→ **DATA TO PROCESS**
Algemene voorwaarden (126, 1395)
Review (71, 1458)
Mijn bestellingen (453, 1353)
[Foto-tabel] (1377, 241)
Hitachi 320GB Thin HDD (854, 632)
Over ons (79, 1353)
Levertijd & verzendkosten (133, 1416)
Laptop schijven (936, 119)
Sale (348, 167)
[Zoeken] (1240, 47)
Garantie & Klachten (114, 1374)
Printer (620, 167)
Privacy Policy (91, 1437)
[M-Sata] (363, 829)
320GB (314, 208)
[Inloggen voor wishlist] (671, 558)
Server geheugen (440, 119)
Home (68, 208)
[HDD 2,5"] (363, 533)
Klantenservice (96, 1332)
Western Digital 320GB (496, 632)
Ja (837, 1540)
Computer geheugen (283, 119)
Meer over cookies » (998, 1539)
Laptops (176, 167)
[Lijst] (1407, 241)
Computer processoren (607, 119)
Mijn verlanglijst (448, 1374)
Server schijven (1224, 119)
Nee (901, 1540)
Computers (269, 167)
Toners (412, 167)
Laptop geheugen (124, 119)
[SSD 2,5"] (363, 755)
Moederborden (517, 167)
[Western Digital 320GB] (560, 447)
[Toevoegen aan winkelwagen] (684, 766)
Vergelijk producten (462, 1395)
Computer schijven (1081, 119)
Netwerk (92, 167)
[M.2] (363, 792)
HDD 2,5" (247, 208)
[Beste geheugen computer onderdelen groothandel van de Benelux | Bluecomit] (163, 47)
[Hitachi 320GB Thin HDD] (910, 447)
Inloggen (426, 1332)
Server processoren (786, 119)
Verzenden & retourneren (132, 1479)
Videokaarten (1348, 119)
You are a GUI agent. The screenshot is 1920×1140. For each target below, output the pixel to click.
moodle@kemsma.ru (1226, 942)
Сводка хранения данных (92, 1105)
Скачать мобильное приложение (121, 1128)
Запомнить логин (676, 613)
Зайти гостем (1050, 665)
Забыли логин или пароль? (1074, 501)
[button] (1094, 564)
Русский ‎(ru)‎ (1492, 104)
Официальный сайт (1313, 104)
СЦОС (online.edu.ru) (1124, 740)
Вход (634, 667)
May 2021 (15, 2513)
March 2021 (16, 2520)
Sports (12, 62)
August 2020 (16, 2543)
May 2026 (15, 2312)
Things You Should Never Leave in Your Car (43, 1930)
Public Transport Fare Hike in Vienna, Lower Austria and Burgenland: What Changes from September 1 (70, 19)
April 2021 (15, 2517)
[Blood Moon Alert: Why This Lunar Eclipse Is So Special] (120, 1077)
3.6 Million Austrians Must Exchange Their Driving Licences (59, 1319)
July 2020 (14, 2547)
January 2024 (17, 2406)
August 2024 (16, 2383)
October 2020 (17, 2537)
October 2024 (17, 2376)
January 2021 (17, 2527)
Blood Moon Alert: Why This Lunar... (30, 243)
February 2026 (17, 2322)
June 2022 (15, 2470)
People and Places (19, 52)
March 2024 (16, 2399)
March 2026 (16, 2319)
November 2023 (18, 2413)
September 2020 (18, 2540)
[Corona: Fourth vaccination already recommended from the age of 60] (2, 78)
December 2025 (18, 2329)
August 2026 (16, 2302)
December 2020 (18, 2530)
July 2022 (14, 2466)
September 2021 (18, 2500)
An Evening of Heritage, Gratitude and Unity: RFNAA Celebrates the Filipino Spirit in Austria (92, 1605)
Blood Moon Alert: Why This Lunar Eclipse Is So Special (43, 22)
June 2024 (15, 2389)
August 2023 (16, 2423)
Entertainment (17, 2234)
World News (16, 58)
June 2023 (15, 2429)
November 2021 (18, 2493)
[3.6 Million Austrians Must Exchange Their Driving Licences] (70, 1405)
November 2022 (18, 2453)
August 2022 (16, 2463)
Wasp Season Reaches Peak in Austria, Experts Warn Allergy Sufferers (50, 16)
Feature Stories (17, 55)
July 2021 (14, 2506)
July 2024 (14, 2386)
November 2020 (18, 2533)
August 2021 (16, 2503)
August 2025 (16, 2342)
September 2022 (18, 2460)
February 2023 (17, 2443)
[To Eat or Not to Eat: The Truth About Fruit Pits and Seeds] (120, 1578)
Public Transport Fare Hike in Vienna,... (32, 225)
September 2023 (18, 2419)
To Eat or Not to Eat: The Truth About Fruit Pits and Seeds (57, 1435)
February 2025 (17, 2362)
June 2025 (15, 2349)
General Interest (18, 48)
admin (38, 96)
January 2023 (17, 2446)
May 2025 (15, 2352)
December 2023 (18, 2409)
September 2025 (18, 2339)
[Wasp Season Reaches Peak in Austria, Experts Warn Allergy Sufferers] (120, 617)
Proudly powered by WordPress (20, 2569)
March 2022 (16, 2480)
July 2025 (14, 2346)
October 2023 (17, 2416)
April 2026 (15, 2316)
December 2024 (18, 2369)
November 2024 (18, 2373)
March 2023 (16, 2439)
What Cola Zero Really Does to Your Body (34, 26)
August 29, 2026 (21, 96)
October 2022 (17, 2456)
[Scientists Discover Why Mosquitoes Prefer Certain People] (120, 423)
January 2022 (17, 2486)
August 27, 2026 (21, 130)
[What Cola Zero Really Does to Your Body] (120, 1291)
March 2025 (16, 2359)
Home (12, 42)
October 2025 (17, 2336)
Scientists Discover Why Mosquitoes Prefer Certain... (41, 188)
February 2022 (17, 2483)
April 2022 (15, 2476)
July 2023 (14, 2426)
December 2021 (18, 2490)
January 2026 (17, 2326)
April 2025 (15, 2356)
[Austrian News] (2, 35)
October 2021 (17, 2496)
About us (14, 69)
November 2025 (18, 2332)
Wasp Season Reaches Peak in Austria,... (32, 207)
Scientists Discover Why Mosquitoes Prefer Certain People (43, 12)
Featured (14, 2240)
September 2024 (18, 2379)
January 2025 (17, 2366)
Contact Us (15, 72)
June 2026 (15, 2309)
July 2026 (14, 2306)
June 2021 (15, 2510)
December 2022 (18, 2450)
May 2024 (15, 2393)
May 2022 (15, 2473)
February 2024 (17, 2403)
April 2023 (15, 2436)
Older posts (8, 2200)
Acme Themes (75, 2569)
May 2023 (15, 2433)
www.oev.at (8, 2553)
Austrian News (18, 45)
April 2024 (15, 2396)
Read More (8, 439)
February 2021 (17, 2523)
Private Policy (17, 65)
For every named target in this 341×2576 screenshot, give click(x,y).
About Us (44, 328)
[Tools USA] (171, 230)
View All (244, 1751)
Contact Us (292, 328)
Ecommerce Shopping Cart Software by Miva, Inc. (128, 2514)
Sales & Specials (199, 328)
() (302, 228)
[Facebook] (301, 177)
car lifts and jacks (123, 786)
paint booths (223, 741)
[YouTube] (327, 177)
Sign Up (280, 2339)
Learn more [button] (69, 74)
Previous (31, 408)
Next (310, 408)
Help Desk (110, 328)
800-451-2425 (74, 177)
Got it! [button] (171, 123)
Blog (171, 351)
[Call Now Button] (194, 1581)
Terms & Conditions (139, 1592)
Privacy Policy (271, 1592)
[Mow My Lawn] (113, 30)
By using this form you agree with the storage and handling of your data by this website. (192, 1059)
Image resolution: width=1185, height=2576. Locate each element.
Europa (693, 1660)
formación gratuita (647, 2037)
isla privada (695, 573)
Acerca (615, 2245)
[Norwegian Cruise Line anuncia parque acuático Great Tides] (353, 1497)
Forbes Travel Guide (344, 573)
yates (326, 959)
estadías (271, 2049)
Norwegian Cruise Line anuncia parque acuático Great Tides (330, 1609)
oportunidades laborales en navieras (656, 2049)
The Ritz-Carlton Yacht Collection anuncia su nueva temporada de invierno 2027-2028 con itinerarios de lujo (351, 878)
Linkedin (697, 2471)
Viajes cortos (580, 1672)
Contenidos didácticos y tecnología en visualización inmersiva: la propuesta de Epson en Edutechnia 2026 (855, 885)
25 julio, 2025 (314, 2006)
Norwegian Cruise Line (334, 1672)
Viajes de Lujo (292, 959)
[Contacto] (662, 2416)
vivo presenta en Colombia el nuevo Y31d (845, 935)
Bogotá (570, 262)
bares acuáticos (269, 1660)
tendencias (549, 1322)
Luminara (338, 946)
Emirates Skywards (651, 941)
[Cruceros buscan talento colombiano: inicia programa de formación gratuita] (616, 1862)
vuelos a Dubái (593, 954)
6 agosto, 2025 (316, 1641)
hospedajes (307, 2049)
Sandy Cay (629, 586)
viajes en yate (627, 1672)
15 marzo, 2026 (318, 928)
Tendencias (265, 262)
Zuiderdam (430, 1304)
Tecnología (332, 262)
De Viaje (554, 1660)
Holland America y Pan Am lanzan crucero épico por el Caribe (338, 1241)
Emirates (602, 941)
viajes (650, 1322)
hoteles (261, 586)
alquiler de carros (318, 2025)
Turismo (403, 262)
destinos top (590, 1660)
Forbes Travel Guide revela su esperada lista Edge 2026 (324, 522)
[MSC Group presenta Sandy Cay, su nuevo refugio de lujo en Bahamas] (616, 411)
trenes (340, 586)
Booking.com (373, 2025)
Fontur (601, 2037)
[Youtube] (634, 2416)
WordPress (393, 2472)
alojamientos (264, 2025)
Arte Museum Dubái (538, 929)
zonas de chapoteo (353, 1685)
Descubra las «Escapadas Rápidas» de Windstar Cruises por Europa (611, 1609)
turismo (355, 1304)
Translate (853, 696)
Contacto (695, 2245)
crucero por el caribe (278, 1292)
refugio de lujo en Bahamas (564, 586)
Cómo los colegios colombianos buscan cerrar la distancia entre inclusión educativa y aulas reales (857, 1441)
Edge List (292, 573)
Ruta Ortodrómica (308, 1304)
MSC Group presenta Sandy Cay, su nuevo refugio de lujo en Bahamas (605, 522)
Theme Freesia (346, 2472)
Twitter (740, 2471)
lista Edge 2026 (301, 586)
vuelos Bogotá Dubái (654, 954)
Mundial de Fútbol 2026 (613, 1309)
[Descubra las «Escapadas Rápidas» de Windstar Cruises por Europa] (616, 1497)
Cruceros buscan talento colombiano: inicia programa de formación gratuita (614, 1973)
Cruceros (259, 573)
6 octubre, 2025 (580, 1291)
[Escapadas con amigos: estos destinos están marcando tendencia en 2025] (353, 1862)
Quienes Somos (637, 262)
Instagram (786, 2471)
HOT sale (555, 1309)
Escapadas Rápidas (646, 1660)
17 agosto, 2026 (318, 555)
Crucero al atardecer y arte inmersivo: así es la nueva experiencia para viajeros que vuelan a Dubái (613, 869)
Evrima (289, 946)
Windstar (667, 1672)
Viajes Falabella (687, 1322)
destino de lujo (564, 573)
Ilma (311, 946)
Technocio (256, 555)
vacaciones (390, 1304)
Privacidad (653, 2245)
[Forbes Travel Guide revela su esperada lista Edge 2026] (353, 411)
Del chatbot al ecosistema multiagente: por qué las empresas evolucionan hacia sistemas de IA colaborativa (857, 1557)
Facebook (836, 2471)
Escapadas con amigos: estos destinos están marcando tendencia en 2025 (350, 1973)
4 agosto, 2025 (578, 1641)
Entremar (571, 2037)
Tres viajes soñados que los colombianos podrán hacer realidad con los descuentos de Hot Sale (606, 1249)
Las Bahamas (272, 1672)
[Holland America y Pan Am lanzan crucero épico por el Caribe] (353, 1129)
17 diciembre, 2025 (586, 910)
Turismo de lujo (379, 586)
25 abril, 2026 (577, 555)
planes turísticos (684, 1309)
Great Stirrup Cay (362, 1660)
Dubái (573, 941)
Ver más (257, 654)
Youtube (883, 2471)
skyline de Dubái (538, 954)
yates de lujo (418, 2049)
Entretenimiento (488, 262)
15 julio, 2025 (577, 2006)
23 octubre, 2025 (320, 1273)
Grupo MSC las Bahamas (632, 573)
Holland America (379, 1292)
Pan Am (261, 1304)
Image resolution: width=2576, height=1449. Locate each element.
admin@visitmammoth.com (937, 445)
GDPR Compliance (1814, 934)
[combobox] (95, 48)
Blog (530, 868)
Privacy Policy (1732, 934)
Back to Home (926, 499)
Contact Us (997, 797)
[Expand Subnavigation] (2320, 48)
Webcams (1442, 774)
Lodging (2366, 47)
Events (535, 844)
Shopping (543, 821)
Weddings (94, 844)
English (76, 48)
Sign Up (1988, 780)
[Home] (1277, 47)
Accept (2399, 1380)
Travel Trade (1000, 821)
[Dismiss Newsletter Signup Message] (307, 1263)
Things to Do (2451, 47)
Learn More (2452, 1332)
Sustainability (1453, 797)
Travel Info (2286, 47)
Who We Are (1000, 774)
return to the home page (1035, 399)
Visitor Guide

→ **YOUR INSTRUCTIONS**
Look above for the line with "What Cola Zero Really Does to Your Body (34, 26)" and the line with "Wasp Season Reaches Peak in Austria,...". Write out those two lines and all the lines between them, exactly, and no others.

→ **RESULT**
What Cola Zero Really Does to Your Body (34, 26)
August 29, 2026 (21, 96)
October 2022 (17, 2456)
[Scientists Discover Why Mosquitoes Prefer Certain People] (120, 423)
January 2022 (17, 2486)
August 27, 2026 (21, 130)
[What Cola Zero Really Does to Your Body] (120, 1291)
March 2025 (16, 2359)
Home (12, 42)
October 2025 (17, 2336)
Scientists Discover Why Mosquitoes Prefer Certain... (41, 188)
February 2022 (17, 2483)
April 2022 (15, 2476)
July 2023 (14, 2426)
December 2021 (18, 2490)
January 2026 (17, 2326)
April 2025 (15, 2356)
[Austrian News] (2, 35)
October 2021 (17, 2496)
About us (14, 69)
November 2025 (18, 2332)
Wasp Season Reaches Peak in Austria,... (32, 207)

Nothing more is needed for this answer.